The most precious resource in any developing country is water, a necessity for agriculture, livestock, and most importantly for people living in poverty. Nowhere is this more true than in India, where hundreds of millions of people live in poverty and survive on subsistence agriculture.
For the past few decades, the nation has struggled to find suitable sources of clean water. This lack of water causes entire regions in India to rely on a single river. When one region encroaches upon another’s source and demands more water, territorial conflicts and riots ensue, forcing the government to choose which region should receive more water.
Recent riots over a water-sharing agreement in the city of Bangalore, a tech-hub in Karnataka, have brought these tensions to a tense standoff. In order to resolve these disputes, developing countries must equip rapidly expanding cities with additional resources over poorer agriculture-based regions.
Karnataka and Tamil Nadu are neighboring regions whose agreement to share water from the Cauvery River has been a significant source of tension. For over a century, each state has argued that it deserves more water than what it currently receives through irrigation.
Tamil Nadu is a region dominated by rural farmland. After constant pleas from farmers that they were unable to operate with the amount of water they received, the Indian government took action. On September 5, the Indian Supreme Court directed the Karnataka government to release 15,000 cubic feet per second of Cauvery water to Tamil Nadu every day for ten days to alleviate the plight of the farmers. This decision redirected water from the Bangalore’s supply. The solution was only a stopgap to a long-lasting problem but spurred widespread discontent.

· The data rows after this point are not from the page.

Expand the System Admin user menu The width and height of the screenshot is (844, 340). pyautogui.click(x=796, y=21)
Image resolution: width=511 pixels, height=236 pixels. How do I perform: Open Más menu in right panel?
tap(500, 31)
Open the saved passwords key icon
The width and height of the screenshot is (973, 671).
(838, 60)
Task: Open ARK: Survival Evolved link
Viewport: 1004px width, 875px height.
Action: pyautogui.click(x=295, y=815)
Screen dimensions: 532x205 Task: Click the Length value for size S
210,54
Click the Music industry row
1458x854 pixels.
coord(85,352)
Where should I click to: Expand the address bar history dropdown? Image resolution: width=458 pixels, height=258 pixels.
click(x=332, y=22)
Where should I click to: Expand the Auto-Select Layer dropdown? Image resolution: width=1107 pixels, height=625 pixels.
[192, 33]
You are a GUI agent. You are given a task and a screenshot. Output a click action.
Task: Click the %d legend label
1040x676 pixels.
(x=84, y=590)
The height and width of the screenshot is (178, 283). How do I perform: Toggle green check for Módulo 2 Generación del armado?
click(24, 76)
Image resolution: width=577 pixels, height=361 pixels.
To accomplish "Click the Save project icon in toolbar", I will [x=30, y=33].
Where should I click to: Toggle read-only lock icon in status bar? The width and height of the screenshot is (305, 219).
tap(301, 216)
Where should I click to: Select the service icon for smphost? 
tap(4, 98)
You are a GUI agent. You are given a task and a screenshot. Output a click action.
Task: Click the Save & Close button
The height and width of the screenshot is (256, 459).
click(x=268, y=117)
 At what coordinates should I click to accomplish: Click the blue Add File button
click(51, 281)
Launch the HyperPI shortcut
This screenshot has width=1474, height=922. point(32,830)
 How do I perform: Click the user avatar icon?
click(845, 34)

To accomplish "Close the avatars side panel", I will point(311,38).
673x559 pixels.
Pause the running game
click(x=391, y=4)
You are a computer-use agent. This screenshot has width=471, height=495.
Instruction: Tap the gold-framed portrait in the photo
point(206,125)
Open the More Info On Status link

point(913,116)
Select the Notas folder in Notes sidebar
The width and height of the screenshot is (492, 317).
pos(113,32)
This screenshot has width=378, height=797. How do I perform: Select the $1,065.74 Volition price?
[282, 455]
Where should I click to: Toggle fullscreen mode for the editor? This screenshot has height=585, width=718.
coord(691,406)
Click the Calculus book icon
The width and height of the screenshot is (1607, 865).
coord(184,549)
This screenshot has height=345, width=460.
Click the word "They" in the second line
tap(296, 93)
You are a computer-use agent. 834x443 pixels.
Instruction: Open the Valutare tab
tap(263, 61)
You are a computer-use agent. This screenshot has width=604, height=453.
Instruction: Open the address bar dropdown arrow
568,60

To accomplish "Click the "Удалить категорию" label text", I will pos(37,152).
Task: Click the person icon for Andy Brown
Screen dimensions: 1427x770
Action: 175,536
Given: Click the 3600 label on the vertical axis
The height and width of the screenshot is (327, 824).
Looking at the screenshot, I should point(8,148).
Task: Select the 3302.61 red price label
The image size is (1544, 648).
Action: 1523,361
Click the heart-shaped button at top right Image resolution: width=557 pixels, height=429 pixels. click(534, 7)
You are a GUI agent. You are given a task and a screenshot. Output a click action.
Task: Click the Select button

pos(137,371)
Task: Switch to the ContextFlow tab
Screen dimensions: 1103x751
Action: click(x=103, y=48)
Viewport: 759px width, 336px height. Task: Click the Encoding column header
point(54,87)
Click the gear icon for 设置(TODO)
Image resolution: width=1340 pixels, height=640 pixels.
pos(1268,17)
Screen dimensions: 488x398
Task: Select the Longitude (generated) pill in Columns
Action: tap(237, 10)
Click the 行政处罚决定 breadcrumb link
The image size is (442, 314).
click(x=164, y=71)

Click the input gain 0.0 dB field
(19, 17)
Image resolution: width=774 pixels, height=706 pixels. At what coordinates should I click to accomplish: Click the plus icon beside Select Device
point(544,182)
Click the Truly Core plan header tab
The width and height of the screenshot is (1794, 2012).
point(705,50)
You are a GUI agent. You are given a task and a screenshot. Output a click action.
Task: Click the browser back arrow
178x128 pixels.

Massive riots took place in the streets of Bangalore to protest the Supreme Court’s decision. According to the BBC, there were thousands of panicking protesters, both violent and nonviolent, and at least two men died. Police officers were forced to control the crowds, which were shouting, “Cauvery belongs to Karnataka.”
The government must select which of the two regions is more essential in the development of India and redirect water accordingly. Because so many technology firms and entrepreneurs have moved to Bangalore over the last five years, the BBC describes the city as “India’s Silicon Valley.” Bangalore is a densely-populated city that houses multiple large companies, so a steady supply of water is especially vital for those wealthy businesses to be able to operate. The Indian government should recognize that Bangalore is more essential to India’s long term growth and send more water to the city.
As harsh droughts have plagued the country over the past three years, the government has been indecisive about how to combat the Cauvery river dispute. The Supreme Court has increased and decreased the water supply to Karnataka and Tamil Nadu multiple times since 1990. The Indian government is faced with an extraordinarily difficult decision: it can either provide water to the farmlands in Tamil Nadu while neglecting large cities with growing economies, or aid in the development of large cities like Bangalore and force farmers in Tamil Nadu into further poverty. In either scenario, people suffer. This water conflict boils down to a basic question: should the Indian government invest in growing the economy of India or help impoverished farmers?
While both options involve suffering, the Indian government must move to help Karnataka. If the economy of the region flourishes from the arrival of foreign companies, nearby regions will benefit from the economic development. Tamil Nadu and other impoverished regions will undergo more permanent development when the trade these companies bring radiates outwards, paving the way for more sophisticated water collection methods that are more effective but currently beyond the economic reach of the region.
There is no good short term solution. There will be suffering. But serving Bangalore can open a gateway to a more prosperous future that guarantees enough water for all.